Enns

Älteste Stadt Österreichs (römisches Stadtrecht unter Kaiser Caracalla 212; Stadtrechtsurkunde verliehen durch Leopold VI. 1212) am gleichnamigen Fluss mit kontinuierlicher bedeutender Geschichte seit der Besiedlung durch die Römer. Schon 205 war für die zweite Italische Legion das Militärlager Lauriacum (Lorch) zur Grenzsicherung errichtet worden, südwestlich davon lag die Zivilstadt mit damals ca. 30.000 EW. Am 4.5.304, während der Regierungszeit Kaiser Diokletians, erlitt hier der römische Beamte Florianus (St. Florian) als Christ das Martyrium durch Ertränken in der Enns. Bereits um das Jahr 370 wurde auf den Resten eines Tempels eine christliche Kirche erbaut; auf ihren Fundamenten steht die heutige Basilika von Lorch.

Enns ist seit dem 12. Jahrhundert ein bedeutendes Handelszentrum; Teile der mittelalterlichen Stadtummauerung sind noch erhalten. Das Wahrzeichen der Stadt, der 60 m hohe Stadtturm, wurde 1564–1568 als Wach- und Uhrturm erbaut. Um 1900: 4.200, 2019: ca. 12.000 EW.

● ● ● ● ● ● ●

Fassen Sie den obigen Textabschnitt über Enns in zwei Sätzen zusammen.

EINTRÄGE:
● ● ● ● ● ● ●

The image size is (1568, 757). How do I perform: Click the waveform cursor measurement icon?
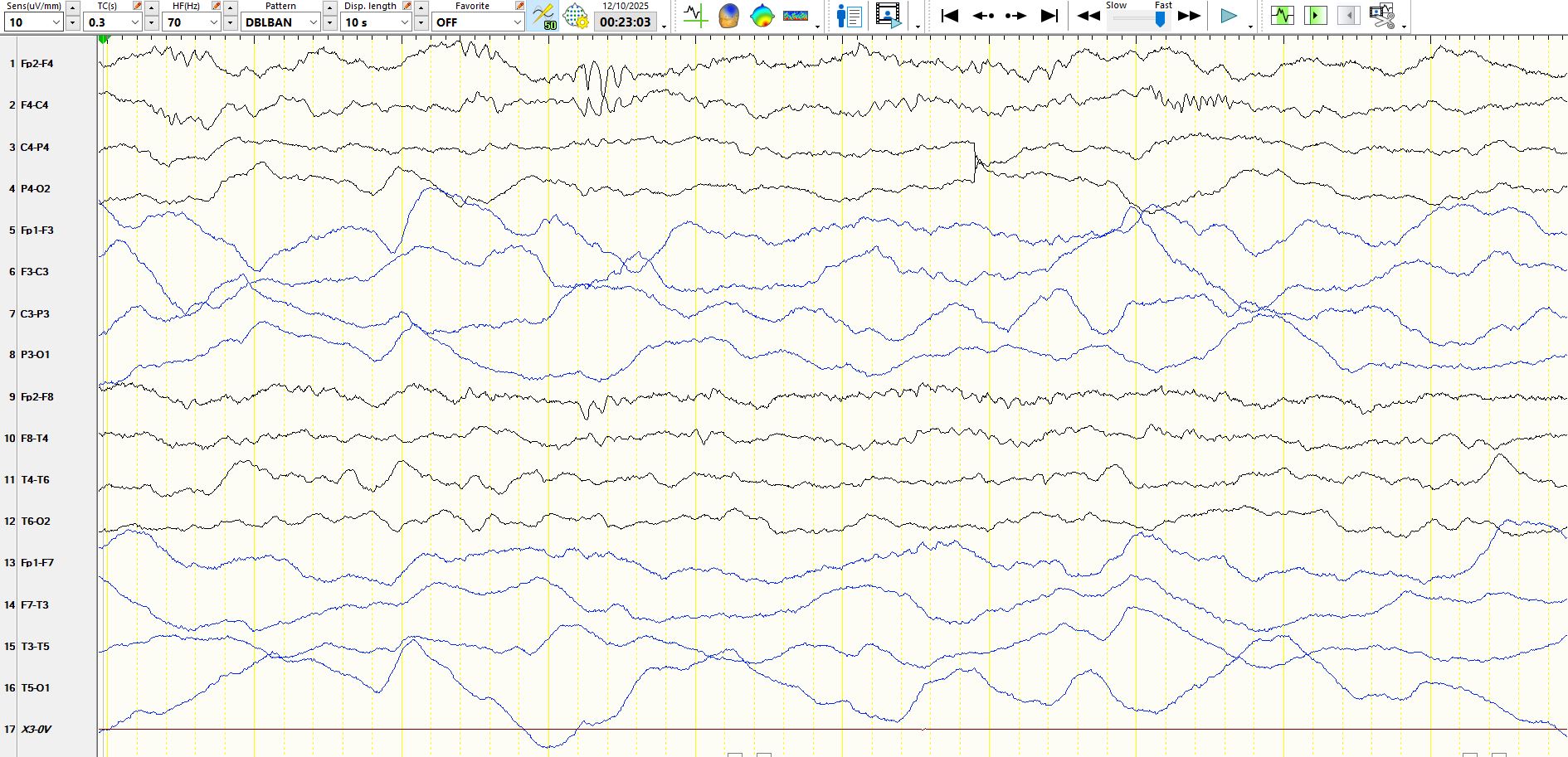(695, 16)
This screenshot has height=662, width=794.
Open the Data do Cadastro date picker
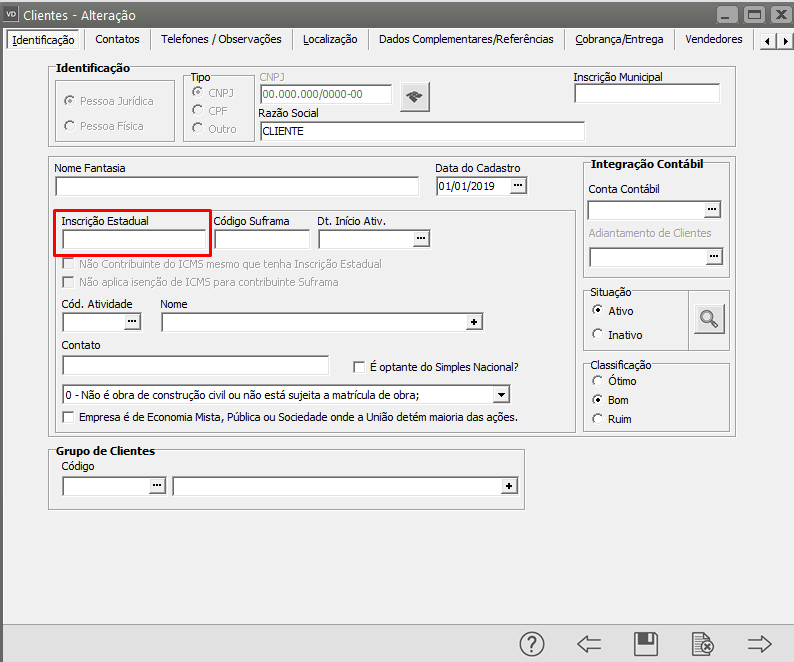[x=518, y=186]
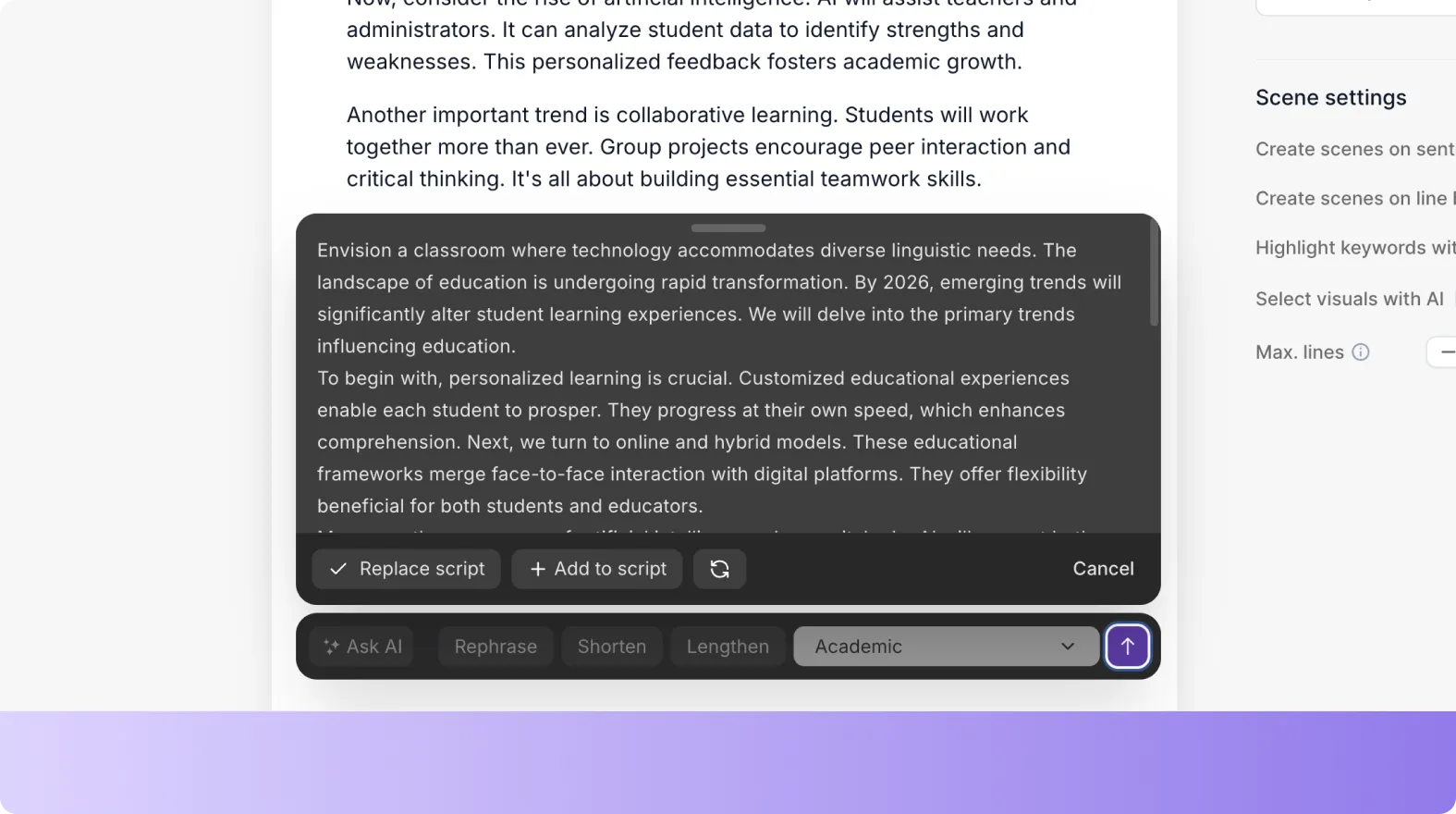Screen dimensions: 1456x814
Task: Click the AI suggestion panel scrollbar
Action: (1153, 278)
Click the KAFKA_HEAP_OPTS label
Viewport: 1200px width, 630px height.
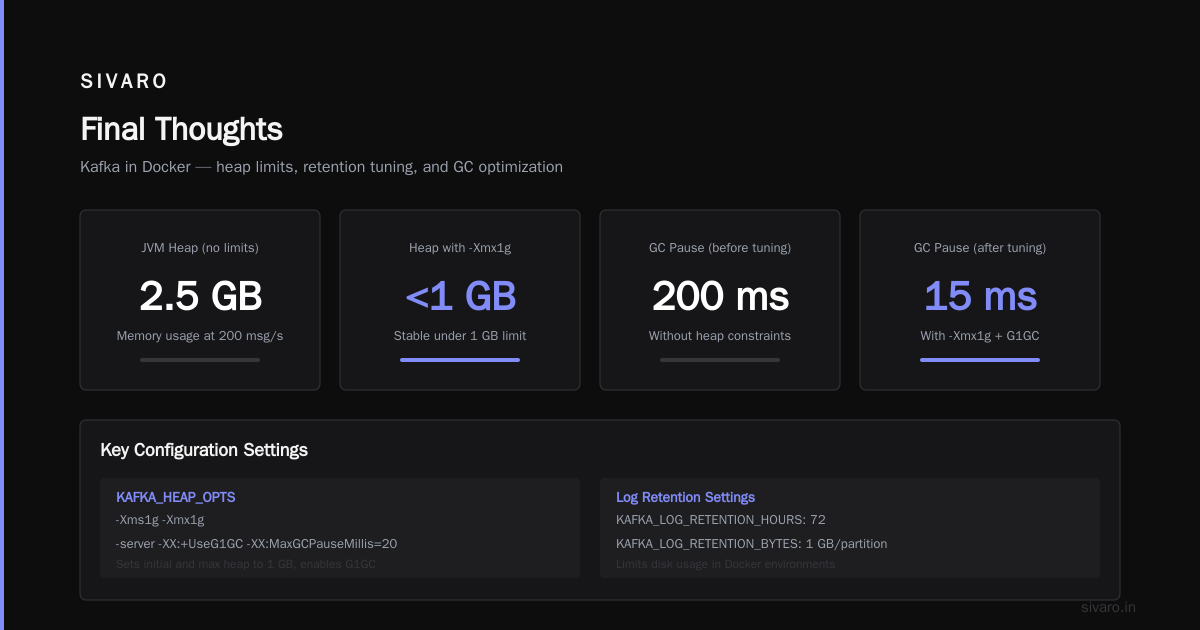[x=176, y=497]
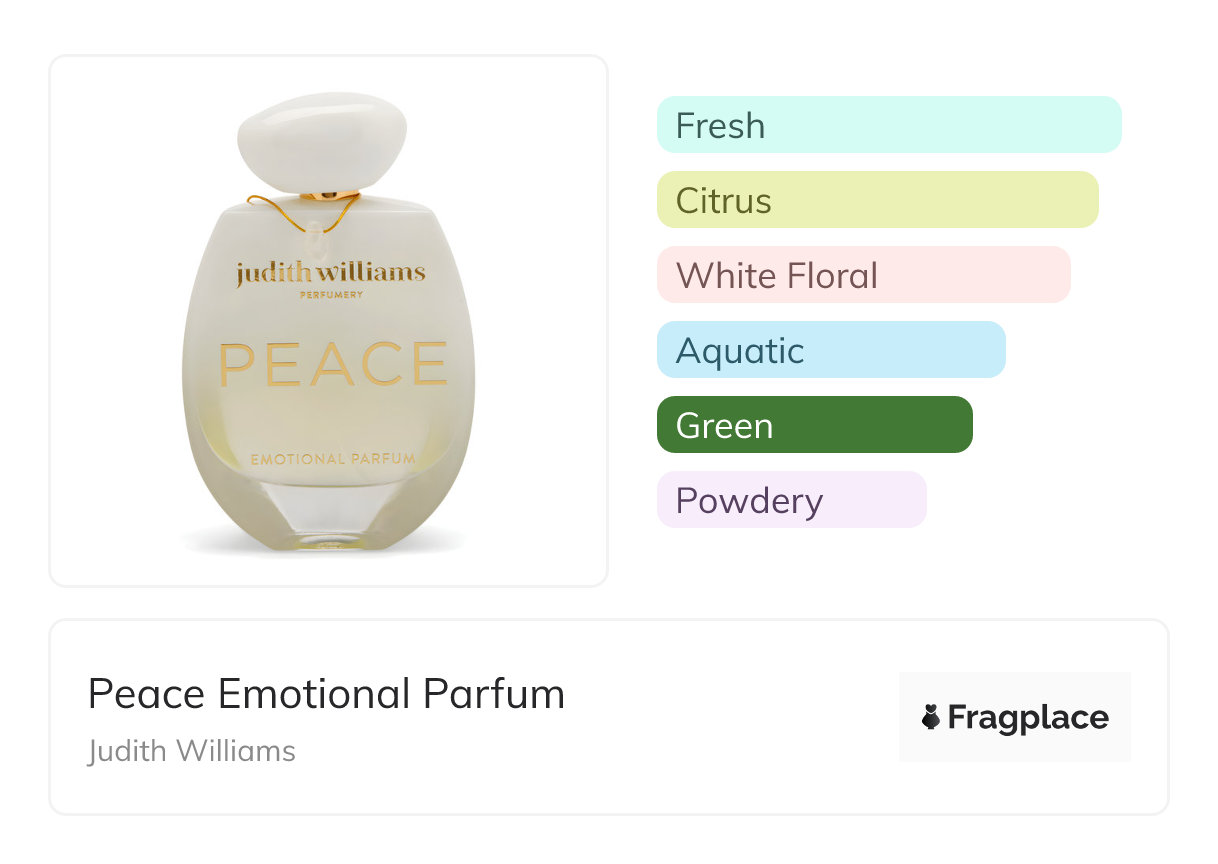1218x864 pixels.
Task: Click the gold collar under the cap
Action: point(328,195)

● ● ● ● ● ● ●

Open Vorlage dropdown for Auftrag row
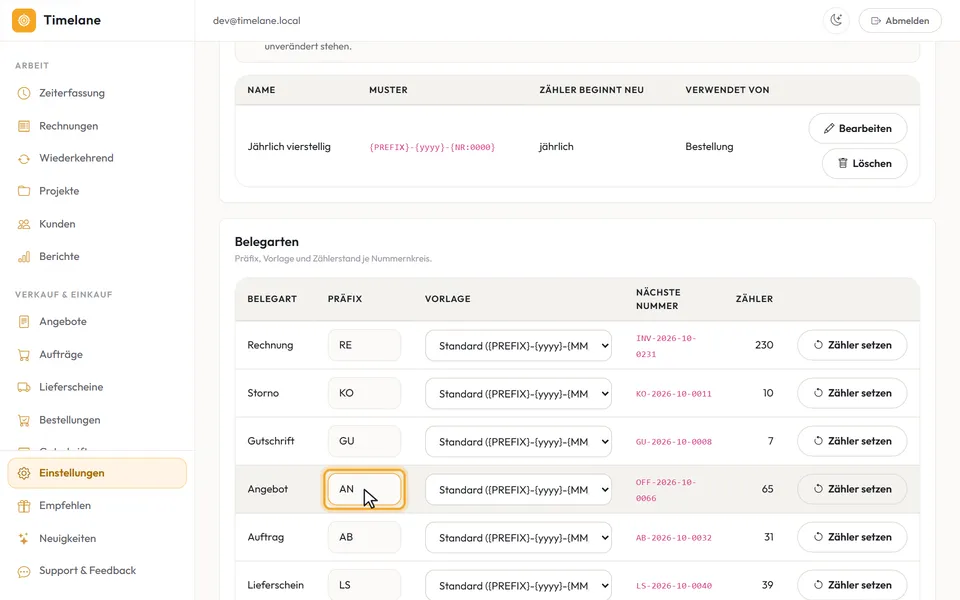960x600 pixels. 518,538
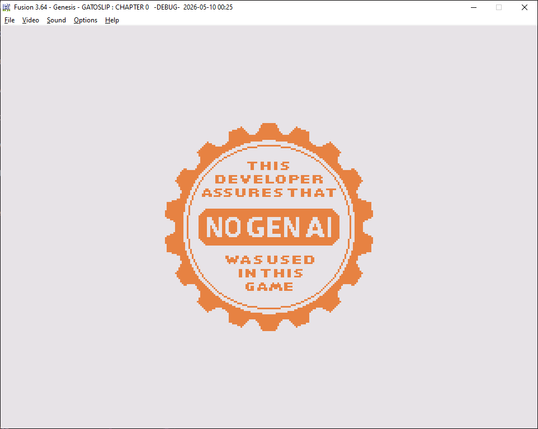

● ● ● ● ● ● ●

LÖSUNG: Enns ist die älteste Stadt Österreichs und hat eine durchgehende Geschichte seit der Römerzeit: 205 wurde das Militärlager Lauriacum errichtet, 304 erlitt Florianus durch Ertränken in der Enns das Martyrium, und um 370 entstand eine christliche Kirche, auf deren Fundamenten heute die Basilika von Lorch steht. Seit dem 12. Jahrhundert ist Enns ein bedeutendes Handelszentrum, ihr Wahrzeichen ist der 1564–1568 erbaute, 60 m hohe Stadtturm, und 2019 zählte sie rund 12.000 Einwohner.